### Material for the task ###
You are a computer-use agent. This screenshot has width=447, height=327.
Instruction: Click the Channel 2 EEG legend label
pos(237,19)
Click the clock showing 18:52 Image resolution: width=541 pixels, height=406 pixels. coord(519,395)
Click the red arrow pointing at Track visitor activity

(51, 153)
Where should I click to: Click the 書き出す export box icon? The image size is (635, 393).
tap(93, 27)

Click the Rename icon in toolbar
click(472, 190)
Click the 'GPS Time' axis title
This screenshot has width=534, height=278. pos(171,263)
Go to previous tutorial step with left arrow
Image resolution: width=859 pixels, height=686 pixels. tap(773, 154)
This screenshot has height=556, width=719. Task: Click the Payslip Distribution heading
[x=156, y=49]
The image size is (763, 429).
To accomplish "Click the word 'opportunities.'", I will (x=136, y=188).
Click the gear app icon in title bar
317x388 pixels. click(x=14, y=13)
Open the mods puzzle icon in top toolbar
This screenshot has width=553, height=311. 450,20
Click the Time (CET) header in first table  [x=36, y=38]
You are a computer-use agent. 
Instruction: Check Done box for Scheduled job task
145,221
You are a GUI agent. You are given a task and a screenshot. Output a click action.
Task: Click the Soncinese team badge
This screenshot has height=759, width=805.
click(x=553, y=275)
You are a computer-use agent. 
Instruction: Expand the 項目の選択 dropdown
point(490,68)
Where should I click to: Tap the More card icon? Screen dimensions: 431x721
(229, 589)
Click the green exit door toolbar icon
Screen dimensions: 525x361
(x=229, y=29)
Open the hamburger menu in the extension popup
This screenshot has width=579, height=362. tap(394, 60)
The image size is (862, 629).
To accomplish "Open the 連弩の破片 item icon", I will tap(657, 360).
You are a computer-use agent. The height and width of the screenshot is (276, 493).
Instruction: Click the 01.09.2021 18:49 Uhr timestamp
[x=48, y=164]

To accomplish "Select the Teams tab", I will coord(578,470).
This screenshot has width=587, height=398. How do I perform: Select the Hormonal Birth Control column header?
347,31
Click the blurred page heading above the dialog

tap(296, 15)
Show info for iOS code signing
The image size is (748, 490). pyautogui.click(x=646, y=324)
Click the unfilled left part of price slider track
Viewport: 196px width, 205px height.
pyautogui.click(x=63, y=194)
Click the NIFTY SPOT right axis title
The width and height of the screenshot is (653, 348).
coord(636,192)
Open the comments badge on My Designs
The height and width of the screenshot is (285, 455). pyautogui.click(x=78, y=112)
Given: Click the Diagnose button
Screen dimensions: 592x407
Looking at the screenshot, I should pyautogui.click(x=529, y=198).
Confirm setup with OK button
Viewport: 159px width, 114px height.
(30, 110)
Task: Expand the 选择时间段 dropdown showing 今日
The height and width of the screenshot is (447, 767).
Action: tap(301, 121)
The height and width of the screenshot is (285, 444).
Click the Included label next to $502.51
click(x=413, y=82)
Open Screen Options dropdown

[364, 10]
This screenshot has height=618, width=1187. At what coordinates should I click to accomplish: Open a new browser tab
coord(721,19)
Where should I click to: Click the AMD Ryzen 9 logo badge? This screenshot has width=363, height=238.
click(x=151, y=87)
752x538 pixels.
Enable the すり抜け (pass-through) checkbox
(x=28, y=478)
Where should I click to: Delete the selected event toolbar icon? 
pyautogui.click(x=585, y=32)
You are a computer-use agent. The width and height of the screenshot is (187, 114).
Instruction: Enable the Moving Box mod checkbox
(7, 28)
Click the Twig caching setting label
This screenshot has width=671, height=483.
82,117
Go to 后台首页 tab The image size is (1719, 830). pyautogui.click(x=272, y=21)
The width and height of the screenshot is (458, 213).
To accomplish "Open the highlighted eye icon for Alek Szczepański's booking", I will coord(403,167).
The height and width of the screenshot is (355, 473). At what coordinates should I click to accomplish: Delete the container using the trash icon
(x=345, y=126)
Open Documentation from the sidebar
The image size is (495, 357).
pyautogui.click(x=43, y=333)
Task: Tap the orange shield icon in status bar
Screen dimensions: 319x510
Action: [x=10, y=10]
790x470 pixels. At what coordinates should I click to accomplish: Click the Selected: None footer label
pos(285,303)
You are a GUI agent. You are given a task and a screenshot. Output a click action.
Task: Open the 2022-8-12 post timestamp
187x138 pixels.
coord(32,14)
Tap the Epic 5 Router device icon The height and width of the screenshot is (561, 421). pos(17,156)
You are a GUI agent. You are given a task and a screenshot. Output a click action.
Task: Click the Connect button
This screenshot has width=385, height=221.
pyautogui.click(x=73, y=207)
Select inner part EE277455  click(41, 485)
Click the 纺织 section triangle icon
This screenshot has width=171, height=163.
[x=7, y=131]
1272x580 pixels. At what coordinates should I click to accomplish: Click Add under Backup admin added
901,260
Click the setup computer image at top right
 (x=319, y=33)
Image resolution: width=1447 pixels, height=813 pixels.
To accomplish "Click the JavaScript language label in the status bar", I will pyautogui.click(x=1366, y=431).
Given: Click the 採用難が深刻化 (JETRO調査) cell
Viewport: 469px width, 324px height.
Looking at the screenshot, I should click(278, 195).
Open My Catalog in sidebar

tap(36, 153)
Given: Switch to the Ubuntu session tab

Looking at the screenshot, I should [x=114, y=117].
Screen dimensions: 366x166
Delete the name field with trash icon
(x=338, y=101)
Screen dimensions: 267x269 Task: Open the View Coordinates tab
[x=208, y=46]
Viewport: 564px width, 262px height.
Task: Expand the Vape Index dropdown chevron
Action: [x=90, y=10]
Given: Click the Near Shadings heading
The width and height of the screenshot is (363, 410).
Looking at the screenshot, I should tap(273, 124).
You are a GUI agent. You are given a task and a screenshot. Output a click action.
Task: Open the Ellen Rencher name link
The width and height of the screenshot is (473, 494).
###
The string "showing" may appear in lines of the listing above; tally those lines and give the number only.

2